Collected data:
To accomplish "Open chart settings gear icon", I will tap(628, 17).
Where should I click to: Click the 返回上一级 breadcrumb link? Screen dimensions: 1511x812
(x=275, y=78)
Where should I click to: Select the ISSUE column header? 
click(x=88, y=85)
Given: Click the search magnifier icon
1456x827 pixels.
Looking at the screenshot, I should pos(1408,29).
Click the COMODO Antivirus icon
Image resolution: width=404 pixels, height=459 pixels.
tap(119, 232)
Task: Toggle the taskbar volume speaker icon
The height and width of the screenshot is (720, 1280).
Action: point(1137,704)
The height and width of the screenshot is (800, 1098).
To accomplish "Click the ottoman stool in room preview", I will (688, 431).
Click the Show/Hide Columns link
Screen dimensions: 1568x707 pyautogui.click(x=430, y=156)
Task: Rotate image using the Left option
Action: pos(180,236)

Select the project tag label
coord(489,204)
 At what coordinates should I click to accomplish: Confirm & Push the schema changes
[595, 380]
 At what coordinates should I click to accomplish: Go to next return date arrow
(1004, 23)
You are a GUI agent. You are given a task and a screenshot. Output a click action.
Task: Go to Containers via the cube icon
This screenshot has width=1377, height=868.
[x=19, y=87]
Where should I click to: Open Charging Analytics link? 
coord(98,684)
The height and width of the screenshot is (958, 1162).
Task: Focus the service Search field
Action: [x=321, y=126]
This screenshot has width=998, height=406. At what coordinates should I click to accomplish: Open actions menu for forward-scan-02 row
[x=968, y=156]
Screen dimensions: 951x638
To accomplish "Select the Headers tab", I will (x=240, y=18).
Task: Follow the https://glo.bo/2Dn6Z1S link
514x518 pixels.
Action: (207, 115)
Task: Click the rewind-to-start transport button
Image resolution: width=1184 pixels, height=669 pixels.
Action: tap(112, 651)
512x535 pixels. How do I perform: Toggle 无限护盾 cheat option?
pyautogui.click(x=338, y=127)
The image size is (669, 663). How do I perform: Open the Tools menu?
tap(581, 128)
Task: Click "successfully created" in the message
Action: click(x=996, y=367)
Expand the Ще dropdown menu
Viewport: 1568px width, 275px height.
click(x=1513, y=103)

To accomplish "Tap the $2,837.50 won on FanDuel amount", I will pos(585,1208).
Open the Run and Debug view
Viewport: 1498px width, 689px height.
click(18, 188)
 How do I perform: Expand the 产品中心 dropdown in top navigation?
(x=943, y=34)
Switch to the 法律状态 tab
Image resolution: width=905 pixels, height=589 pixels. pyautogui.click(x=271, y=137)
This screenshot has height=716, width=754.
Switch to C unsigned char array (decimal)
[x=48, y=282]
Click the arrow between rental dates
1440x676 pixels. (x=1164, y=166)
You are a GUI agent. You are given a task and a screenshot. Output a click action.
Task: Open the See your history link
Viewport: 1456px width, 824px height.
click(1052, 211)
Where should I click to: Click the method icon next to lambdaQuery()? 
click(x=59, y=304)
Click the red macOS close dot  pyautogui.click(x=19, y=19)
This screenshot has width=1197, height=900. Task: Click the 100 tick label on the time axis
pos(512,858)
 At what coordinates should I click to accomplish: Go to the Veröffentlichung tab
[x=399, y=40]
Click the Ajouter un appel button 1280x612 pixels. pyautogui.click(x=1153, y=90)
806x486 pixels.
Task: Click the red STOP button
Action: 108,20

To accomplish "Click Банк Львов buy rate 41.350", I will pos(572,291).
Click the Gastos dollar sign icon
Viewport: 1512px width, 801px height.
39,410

[Task item]: Transcribe only what runs from the line with "512x535 pixels. How" to the last line above, keeping every line exactly as written.

[Response for this exercise]:
512x535 pixels. How do I perform: Toggle 无限护盾 cheat option?
pyautogui.click(x=338, y=127)
The image size is (669, 663). How do I perform: Open the Tools menu?
tap(581, 128)
Task: Click "successfully created" in the message
Action: click(x=996, y=367)
Expand the Ще dropdown menu
Viewport: 1568px width, 275px height.
click(x=1513, y=103)

To accomplish "Tap the $2,837.50 won on FanDuel amount", I will pos(585,1208).
Open the Run and Debug view
Viewport: 1498px width, 689px height.
click(18, 188)
 How do I perform: Expand the 产品中心 dropdown in top navigation?
(x=943, y=34)
Switch to the 法律状态 tab
Image resolution: width=905 pixels, height=589 pixels. pyautogui.click(x=271, y=137)
This screenshot has height=716, width=754.
Switch to C unsigned char array (decimal)
[x=48, y=282]
Click the arrow between rental dates
1440x676 pixels. (x=1164, y=166)
You are a GUI agent. You are given a task and a screenshot. Output a click action.
Task: Open the See your history link
Viewport: 1456px width, 824px height.
click(1052, 211)
Where should I click to: Click the method icon next to lambdaQuery()? 
click(x=59, y=304)
Click the red macOS close dot  pyautogui.click(x=19, y=19)
This screenshot has width=1197, height=900. Task: Click the 100 tick label on the time axis
pos(512,858)
 At what coordinates should I click to accomplish: Go to the Veröffentlichung tab
[x=399, y=40]
Click the Ajouter un appel button 1280x612 pixels. pyautogui.click(x=1153, y=90)
806x486 pixels.
Task: Click the red STOP button
Action: 108,20

To accomplish "Click Банк Львов buy rate 41.350", I will pos(572,291).
Click the Gastos dollar sign icon
Viewport: 1512px width, 801px height.
39,410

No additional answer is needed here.